* **Work order**
Give back the records in their entirety, exactly.

* **Data for this exercise**

....

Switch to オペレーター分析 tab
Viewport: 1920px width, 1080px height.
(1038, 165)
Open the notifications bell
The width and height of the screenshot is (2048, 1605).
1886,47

....

* **Completed exercise**
Switch to オペレーター分析 tab
Viewport: 1920px width, 1080px height.
(1038, 165)
Open the notifications bell
The width and height of the screenshot is (2048, 1605).
1886,47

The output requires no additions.